Paul Morigi/Getty Images for The Guardian
Michael Hastings, 33, has died in a car crash in Los Angeles, according to reports. The author of wartime books and articles that included a candid profile of Gen. Stanley McChrystal is seen here at an event last year.
Michael Hastings, 33, has died in a car crash in Los Angeles, according to reports. The author of wartime books and articles that included a candid profile of Gen. Stanley McChrystal is seen here at an event last year. Paul Morigi/Getty Images for The Guardian
Michael Hastings, the journalist whose candid interviews of Gen. Stanley McChrystal led to the officer's eventual removal from his post, has died in a car crash. The news was announced Tuesday by BuzzFeed, which employed Hastings, 33. He was reportedly killed in an accident this morning in Los Angeles.
In a statement released this afternoon, BuzzFeed editor-in-chief Ben Smith called Hastings "a great, fearless journalist with an incredible instinct for the story, and a gift for finding ways to make his readers care about anything he covered from wars to politicians."
Hastings "wrote stories that would otherwise have gone unwritten," Smith said, "and without him there are great stories that will go untold."

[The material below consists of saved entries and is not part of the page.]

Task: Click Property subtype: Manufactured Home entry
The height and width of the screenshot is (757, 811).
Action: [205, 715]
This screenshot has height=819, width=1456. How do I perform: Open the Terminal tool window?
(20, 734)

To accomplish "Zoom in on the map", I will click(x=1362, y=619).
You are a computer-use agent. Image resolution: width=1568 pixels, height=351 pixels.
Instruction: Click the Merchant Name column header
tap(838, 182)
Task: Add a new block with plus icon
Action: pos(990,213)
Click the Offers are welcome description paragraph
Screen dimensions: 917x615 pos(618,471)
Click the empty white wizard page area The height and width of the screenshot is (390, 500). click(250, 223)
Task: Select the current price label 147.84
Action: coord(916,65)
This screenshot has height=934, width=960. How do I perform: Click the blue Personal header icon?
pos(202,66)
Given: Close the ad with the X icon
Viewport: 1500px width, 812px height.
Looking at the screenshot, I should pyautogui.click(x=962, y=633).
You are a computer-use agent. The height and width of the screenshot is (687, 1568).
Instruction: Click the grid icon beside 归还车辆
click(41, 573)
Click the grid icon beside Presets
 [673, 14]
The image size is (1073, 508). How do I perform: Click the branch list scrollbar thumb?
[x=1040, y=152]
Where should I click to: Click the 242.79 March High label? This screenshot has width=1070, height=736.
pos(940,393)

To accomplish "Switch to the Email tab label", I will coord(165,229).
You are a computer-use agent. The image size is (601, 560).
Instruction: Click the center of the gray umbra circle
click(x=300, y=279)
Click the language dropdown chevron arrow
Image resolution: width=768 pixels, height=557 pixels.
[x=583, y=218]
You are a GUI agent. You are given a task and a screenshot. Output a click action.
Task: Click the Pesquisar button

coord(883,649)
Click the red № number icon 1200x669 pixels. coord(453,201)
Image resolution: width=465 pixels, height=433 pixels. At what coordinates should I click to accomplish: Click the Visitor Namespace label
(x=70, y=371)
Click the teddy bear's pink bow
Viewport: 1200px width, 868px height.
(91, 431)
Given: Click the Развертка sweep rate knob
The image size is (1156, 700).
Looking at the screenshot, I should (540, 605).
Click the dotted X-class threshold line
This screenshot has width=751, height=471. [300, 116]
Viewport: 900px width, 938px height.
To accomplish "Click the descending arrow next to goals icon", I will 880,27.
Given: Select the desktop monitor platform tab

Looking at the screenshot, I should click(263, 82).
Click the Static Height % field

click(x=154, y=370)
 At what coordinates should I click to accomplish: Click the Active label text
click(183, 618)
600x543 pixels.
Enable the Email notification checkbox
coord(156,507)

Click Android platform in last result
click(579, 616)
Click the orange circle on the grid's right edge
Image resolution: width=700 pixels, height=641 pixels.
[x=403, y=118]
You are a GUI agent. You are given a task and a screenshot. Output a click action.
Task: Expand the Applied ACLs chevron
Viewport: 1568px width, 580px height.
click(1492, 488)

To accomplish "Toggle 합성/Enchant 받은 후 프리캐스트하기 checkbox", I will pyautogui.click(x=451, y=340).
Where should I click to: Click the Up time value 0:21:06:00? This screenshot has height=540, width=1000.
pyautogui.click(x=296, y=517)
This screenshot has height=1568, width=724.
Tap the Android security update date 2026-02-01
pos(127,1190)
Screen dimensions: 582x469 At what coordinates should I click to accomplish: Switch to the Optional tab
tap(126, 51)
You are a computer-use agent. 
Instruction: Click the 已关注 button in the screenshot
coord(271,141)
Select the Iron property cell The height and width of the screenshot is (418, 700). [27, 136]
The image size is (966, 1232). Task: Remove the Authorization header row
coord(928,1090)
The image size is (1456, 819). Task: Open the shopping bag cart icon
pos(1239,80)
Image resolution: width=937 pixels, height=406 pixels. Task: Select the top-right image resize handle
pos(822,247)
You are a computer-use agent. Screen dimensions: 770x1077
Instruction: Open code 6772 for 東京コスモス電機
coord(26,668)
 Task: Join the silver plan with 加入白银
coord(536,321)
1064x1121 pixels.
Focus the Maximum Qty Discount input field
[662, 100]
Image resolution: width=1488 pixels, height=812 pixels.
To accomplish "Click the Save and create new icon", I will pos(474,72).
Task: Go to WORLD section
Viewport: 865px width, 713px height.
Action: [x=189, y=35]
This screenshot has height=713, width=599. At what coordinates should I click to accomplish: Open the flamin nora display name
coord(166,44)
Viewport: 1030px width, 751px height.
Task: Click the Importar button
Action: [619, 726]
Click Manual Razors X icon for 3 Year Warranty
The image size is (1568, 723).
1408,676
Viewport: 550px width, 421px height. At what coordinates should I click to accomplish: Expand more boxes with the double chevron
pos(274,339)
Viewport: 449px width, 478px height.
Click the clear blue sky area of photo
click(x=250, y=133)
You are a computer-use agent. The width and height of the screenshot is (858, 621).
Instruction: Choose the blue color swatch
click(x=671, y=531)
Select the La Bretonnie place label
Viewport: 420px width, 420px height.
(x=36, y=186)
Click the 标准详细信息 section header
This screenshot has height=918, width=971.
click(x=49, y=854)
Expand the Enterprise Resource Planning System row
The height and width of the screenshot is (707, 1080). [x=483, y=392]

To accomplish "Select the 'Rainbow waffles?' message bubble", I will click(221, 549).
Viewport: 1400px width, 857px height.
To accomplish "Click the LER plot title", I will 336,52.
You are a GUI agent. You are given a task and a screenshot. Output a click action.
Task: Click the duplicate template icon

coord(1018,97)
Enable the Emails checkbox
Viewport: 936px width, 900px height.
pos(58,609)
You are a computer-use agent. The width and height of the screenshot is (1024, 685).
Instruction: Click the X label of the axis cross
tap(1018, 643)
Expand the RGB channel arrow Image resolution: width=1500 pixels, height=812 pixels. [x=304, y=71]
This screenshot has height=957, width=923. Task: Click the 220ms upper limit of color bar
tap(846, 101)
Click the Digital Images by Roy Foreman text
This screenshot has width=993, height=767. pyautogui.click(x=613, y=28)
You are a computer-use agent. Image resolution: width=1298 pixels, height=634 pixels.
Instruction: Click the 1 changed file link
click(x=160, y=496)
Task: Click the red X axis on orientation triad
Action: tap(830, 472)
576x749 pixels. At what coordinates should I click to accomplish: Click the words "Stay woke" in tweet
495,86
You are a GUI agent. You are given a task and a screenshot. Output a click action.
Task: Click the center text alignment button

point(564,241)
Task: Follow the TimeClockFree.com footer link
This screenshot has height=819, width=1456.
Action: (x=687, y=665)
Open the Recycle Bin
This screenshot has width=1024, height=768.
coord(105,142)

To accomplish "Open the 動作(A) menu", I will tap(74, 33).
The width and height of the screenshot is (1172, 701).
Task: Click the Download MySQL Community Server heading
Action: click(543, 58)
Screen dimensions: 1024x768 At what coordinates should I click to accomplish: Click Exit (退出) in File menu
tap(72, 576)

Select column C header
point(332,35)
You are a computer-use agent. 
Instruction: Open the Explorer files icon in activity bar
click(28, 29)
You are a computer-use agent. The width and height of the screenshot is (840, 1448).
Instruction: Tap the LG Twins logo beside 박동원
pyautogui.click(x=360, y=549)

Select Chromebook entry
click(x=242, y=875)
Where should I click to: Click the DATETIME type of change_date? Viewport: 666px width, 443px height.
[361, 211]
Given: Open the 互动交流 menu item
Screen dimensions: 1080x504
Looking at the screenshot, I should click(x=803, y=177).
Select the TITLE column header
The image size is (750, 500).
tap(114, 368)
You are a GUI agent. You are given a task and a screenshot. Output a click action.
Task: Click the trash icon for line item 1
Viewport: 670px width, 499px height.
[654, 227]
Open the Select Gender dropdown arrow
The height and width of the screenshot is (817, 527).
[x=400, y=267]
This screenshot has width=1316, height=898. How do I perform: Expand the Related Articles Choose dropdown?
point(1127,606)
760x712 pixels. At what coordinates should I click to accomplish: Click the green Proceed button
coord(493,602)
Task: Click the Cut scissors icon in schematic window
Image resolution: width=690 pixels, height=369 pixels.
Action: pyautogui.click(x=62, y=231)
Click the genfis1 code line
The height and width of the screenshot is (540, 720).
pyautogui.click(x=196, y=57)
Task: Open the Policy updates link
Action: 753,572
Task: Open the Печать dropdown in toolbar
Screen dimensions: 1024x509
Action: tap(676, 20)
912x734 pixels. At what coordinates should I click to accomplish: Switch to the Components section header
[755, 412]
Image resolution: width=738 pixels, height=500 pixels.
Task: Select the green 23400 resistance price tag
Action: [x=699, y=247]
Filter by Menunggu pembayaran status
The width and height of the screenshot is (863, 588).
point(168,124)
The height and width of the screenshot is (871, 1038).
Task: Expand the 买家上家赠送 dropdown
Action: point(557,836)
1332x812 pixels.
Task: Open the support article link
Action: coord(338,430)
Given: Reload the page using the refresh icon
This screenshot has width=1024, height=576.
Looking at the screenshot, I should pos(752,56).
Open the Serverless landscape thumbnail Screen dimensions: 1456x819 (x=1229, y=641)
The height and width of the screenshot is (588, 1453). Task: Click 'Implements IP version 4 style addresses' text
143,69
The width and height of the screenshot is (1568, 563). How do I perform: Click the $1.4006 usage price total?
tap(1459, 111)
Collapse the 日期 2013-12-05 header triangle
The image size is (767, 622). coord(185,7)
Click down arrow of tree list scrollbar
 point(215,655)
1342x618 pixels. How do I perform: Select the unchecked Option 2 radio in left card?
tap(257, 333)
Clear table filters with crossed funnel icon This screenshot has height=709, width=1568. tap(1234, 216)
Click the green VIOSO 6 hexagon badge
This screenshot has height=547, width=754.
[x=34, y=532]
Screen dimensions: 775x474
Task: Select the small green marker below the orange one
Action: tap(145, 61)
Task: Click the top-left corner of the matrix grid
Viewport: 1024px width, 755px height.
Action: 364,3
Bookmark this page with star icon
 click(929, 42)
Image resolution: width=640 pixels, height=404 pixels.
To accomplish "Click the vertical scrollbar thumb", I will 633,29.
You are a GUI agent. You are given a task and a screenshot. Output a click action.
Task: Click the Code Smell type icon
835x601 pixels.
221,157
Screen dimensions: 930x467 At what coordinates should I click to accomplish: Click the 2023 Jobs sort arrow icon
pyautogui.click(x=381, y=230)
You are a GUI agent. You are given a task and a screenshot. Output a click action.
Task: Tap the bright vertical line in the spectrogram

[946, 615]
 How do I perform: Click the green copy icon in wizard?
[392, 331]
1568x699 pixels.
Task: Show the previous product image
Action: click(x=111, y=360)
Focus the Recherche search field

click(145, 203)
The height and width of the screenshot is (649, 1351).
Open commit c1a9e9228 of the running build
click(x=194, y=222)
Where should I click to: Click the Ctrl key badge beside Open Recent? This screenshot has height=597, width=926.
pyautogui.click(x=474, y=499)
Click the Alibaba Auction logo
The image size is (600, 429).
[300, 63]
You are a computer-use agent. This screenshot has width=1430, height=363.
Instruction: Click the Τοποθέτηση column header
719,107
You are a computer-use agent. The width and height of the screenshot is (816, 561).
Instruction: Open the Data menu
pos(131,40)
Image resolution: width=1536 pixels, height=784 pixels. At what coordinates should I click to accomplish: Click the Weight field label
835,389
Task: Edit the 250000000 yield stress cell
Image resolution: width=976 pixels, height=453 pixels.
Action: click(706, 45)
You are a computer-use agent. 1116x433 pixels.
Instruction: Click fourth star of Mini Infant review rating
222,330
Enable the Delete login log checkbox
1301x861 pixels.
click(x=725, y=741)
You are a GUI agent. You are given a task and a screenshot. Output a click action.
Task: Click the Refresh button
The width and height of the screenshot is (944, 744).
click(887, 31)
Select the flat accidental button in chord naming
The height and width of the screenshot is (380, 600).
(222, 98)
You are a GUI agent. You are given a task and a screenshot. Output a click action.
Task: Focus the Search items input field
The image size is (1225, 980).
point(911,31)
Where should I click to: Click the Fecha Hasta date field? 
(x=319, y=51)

In a 2010 interview with NPR's Michele Norris, Hastings said he had been shocked by the uproar generated by his Rolling Stone profile of McChrystal, who was then the commander of U.S. and NATO Coalition Forces in Afghanistan. After the article was published, McChrystal was recalled to Washington; he eventually resigned.
"Hard-charging, unabashedly opinionated, Hastings was original and at times abrasive," Rolling Stone's Tim Dickinson writes. "He had little patience for flacks and spinmeisters and will be remembered for his enthusiastic breaches of the conventions of access journalism."
A native of Vermont, Hastings is survived by his wife, Elise Jordan.